Large glass doors and windows help usher in natural light ©123rf

Unlike landed homes, you can’t change the structure of your apartment unit. That means you can’t install any sunroof or skylights that could immediately solve your lighting issue. Before you even contemplate moving to a landed home, you can try this method that doesn’t involve any renovation at all. If you have any solid doors in your apartment, replace them with French doors, glass doors, or just leave it empty (but of course don’t substitute your main door with a glass door,  you don’t want outsiders to pry into your private life). That way, sunlight can transmit from one area to another with ease.

Mirror, mirror on the wall

©gettyimages

You know how mirrors help broaden a space through reflection? It’s also a great way to usher in natural light into your living quarters. If you’re living in an apartment with a low ceiling, get a large mirror and fix it to your wall to get the most out of the sun rays. Sunlight from the window can reflect against a mirror, casting more brightness between four walls, which simulate the effect of an open window and adds a sense of depth for your home. On the other hand, you can also buy furniture pieces with mirrored accents or a metallic sheen.

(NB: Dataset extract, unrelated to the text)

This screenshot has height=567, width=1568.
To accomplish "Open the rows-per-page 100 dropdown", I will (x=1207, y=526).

Tip: Position your mirrors opposite your window to double the amount of sunlight.

Keep it light

©123rf

If you want a brighter home, ditch any heavy fabrics like velvet and brocade as these curtain materials tend to make the room feel dark, gloomy and cramped. Instead, go for lighter fabrics like linen and cotton, to let the daylight in.

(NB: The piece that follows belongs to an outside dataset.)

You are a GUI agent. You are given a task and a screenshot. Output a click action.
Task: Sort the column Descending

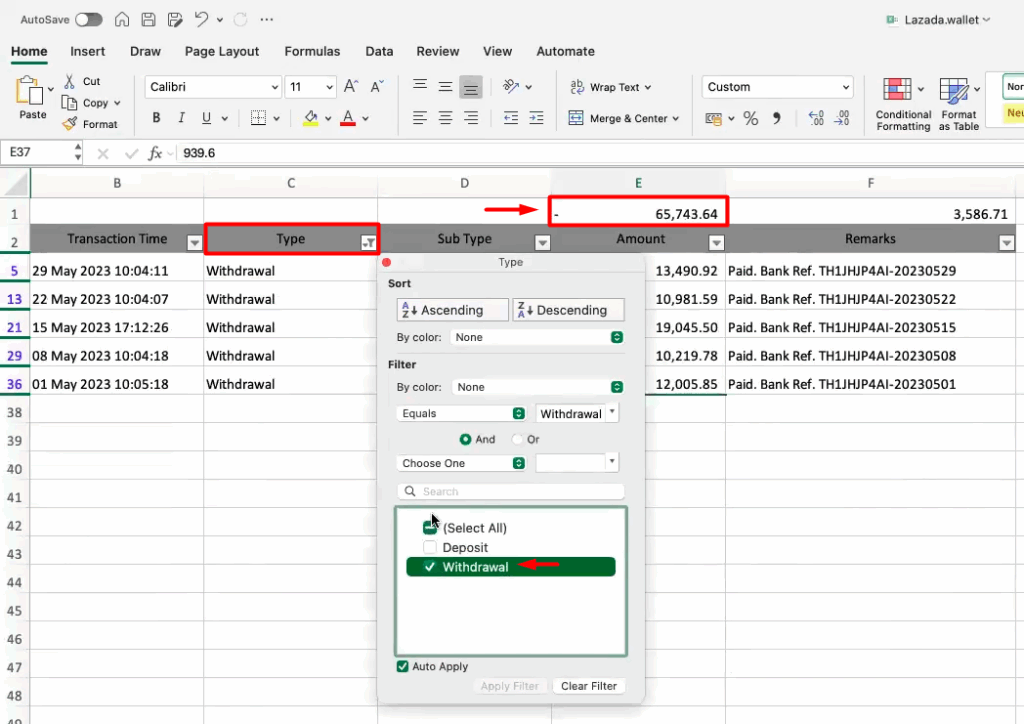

Adopt a neutral colour scheme

©Charlie Dean/123rf

Remember how in primary school we learned that the lighter the colour, the more light it’ll reflect? The same theory applies here. Instead of going dark and bold, colour your wall and furniture with cool and neutral tones like white, grey, cream or beige. Besides, rooms with lighter hues simulate a clean and bright illusion of spaciousness.

Tip: Paint your ceiling a shade lighter than your wall to help bounce light around the room.

Bigger windows, brighter home

©Tom Merton/gettyimages

By far, this is one of the most obvious and perhaps most expensive ways to add more natural light into your home. If you’re looking to expand your windows, choose picture windows for the maximum effect as it brings in ample light, fresh air and — depending on where you live — a breathtaking view. Nonetheless, the weather in Malaysia can be scorching hot at times, so do glaze your windows or risk turning your home into a microwave oven.